Launched by THE UNIVERSITY OF TEXAS MEDICAL BRANCH, GALVESTON · Jan 24, 2025

Keywords

ClinConnect Summary

This clinical trial is looking at new ways to help people with itchy burn scars feel more comfortable. Researchers want to see if a combination of three medications—diphenhydramine (commonly known as Benadryl), famotidine (Pepcid), and cromolyn sodium—can reduce the itchiness caused by burn scars. The study will include adults aged 18 to 79 who have itchy burn scars, and participation will require consent and the ability to follow the study procedures.

If you or someone you know is interested in joining, participants should be willing to adhere to the study guidelines and return for follow-up assessments. However, those with certain medical conditions, other ongoing clinical trials, or specific medication use may not be eligible.
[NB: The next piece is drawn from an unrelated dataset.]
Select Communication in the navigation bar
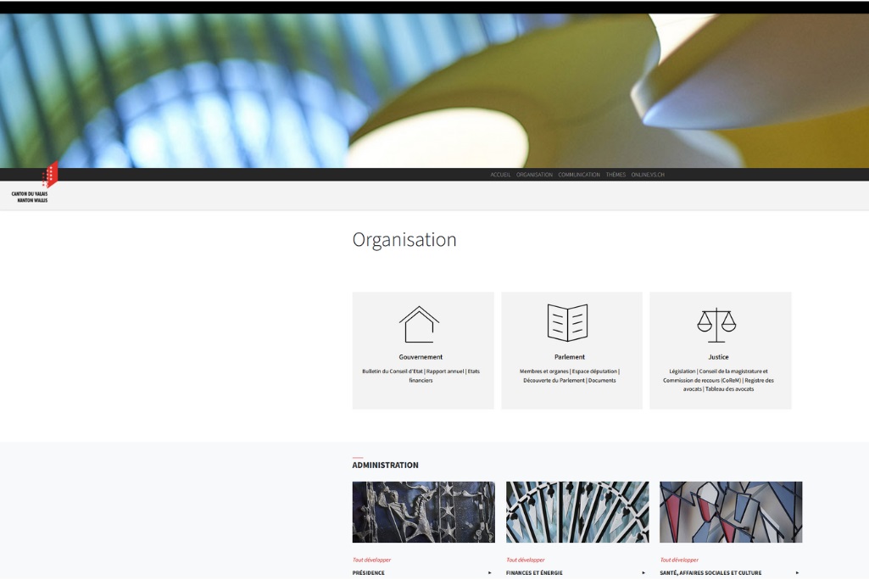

This trial is not yet recruiting participants, but it aims to improve the quality of life for individuals dealing with the discomfort of burn scar itch.

Gender

ALL

Eligibility criteria

• Inclusion Criteria:
• • Participants must meet all the inclusion criteria in order to be eligible to participate in the study.
• • Participant has provided informed consent in a manner approved by the IRB and is willing and able to comply with the trial procedures.
• • Adults: ≥18 to \<80 years of age.
• • Has an itchy burn scar.
• Exclusion Criteria:
• • Participants meeting any of the exclusion criteria at baseline will be excluded from study participation.
• • Failure to obtain consent or unable to return for follow up assessments.
• • Patient is unable to follow the protocol required assessments.
• • Member of a vulnerable class (e.g., prisoners, pregnant participant, etc.).
• • Any medical condition that, in the opinion of the investigator or physician, would place the participant at increased risk for participation.
• • Concurrent participation in another interventional clinical trial (to avoid confounding factors that may influence outcomes).
• • History of prior non-compliance or the presence or history of psychiatric condition (including drug or alcohol addiction) that would, in the opinion of the investigator, make it difficult for the participant to comply with the study procedures or follow the investigators instructions.
• • Age \< 18 or ≥ 80 years.
• • Taking one of the following medications: cefuroxime, dasatinib, delavirdine, neratinib, pazopanib, risedronate, or tizanidine.
• • Has a pre-existing inflammatory or itchy skin disease.
• • Is taking an H2 antihistamine for another indication.